Serdar Özdemir: "Çınar Oteli’nde taksi durağında çalışıyorum. Ticari taksimle müşteri beklediğim sırada üç kişi casinodan çıkıp otele geldiği bir sırada, yine otelin park yerinde bulunan iki otodan çıkan tahminen yedi-sekiz kişi, bu şahısların üzerine yürüdü. Bu şahısları duvara dayayıp üzerlerini aradılar. Ardından otoya bindirip hareket ettiler. Aramızda mesafe 10 metre kadardı. Ancak sırtları bana dönük olduğu için yüzlerini göremedim. Bu otolar siyah renkli 300 SEL Mercedes ile vişne çürüğü Hyundai markaydı. Plakalarını göremedim. Ayrıca bu iki otonun dışında bir spor araba daha vardı. O da iki otoyu takip etti. Ben bu şahısları ilk önce polis sandım; üzerlerinde hepsinin yelek vardı."
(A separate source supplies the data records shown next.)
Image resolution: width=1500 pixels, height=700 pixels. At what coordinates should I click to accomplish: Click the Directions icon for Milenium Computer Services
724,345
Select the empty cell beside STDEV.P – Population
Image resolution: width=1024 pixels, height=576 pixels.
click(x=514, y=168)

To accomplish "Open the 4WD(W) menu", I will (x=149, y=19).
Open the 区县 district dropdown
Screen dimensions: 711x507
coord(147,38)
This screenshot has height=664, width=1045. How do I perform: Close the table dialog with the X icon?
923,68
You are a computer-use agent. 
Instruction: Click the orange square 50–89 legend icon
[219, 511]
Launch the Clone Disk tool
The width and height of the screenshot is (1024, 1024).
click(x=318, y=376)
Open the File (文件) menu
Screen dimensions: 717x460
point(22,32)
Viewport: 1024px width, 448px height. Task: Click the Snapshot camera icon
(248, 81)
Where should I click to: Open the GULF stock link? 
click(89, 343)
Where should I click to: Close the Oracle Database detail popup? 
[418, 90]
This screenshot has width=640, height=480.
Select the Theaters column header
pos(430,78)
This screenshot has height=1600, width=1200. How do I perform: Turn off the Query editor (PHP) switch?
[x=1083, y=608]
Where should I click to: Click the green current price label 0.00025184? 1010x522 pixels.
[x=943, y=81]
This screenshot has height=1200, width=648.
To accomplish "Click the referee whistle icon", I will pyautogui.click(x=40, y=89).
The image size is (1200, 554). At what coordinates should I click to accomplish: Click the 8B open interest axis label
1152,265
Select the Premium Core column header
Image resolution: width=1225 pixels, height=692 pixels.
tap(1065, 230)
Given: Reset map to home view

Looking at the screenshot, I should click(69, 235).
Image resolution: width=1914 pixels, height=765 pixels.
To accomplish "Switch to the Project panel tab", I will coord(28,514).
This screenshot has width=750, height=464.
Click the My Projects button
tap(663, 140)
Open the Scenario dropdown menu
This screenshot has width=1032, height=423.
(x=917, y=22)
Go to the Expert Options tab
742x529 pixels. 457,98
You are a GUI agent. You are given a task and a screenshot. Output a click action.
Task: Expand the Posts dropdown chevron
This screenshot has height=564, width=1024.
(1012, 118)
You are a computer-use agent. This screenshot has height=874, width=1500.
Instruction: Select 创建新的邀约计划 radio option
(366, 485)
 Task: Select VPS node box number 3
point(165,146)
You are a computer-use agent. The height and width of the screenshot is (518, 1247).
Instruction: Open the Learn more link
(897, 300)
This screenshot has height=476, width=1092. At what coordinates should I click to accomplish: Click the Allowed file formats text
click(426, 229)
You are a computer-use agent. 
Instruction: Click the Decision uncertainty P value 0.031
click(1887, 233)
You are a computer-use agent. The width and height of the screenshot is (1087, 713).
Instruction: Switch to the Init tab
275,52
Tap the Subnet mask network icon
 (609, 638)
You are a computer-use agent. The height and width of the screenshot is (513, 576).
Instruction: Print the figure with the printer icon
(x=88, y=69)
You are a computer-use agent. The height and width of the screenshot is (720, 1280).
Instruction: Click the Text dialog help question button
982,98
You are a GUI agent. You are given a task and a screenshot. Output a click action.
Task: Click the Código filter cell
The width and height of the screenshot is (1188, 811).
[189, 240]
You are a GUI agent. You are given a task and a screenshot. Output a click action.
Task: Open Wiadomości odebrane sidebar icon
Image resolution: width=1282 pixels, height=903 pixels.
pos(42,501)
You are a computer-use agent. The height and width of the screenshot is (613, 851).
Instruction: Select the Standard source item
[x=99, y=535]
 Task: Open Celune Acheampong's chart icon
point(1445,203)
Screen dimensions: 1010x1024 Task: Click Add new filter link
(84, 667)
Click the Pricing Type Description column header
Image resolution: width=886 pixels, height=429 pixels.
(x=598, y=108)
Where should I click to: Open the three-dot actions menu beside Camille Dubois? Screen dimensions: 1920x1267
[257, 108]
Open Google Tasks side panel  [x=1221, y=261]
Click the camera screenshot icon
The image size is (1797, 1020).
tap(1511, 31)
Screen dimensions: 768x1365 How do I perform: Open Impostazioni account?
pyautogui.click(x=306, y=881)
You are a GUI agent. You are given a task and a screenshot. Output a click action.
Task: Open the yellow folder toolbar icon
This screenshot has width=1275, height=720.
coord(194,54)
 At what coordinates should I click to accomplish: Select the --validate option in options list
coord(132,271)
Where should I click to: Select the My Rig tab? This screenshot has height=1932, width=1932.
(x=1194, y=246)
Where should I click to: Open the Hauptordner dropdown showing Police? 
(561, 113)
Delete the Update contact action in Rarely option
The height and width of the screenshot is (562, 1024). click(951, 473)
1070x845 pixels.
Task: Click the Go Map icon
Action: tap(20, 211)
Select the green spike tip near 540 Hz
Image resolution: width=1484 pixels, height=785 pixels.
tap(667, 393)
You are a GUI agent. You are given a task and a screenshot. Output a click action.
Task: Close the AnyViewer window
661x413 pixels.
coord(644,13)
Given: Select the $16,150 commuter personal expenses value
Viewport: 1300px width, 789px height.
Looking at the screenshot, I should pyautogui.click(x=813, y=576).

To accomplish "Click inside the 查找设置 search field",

’Silah sesi duydum, korktum’

Ayşe Uzun: "Bolu İli Yığılca İlçesi Hoşafoğlu Köyü’nde oturuyorum. Evimin balkonundan okula gönderdiğim kızımın arkasından bakarken saat 07.30 sıralarında önce kırmızı renkli Mazda, arkasından açık yeşil renkli Mazda ile onun arkasından bej renkli tahminen Mazda olan araçların ilçe içerisinden Hacılar Köyü Taşlıkmelen istikametine gittiğini gördüm. Hatta üç aracın arka arkaya gitmesinden şüphelendim ancak plakasını alamadım. Ben, köylerin birinde cenaze vardır, ona gidiyorlardır diye kendi kendime söylendim."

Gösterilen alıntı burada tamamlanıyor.